Gianoni rose to become a group president based in Jersey City, N.J. His division was about twice as large as Blackbaud based on revenue.
"Fiserv is a big company," Gianoni said.
That it isn't a household name is partly by design. Its software is "branded" not to Fiserv but to the banks and credit unions it works with, similar to the way Blackbaud operates.
"It's just that the client base is quite different," Gianoni said. "At the underlying level, the types of technologies we use and the types of applications we have are a lot of what I'm used to."
Gianoni said he wasn't itching to leave Fiserv or to move from north Jersey to South Carolina.
"I had a great job," he said.
Then, an executive headhunter contacted him about the Blackbaud opening last year, after longtime CEO Marc Chardon announced he was stepping down after about eight years at the helm.
"I got a phone call and got in the mix," Gianoni said. "I started to learn about the company, about the market and about the opportunity. I thought, man, this is a real match."
CheckFree founder Pete Kight has been following Blackbaud's business for years. He said Gianoni is well-suited for his new role.

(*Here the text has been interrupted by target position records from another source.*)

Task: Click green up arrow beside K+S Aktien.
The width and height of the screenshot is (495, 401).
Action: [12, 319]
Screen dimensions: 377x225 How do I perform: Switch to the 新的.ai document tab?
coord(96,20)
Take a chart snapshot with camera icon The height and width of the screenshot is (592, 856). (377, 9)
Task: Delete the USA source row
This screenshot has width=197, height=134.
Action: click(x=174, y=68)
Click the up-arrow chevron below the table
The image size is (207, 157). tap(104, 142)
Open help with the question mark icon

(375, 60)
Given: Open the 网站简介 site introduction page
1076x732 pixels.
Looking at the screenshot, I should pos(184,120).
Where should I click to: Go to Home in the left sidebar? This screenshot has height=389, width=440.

"I just know it's a great fit," Kight said during a trip to Australia last week. "It's a company with a fundamental strategy and execution tactics that are similar to CheckFree and the division that Mike ran."
Kight, who's now managing partner at the Comvest Group, vineyard owner and Fiserv board member, said his former executive vice president isn't a top-down leader.
"He'll make sure what they have is a team that leads Blackbaud," he said. "It won't be Mike as CEO using his ego. He will make sure he has a team ... that works well together."
Kight, who sold CheckFree to Fiserv for $4.4 billion, wasn't surprised to learn that Gianoni sat through the two-hour employee orientation after joining Blackbaud.
"That's classic Mike," he said. "He doesn't run on ego."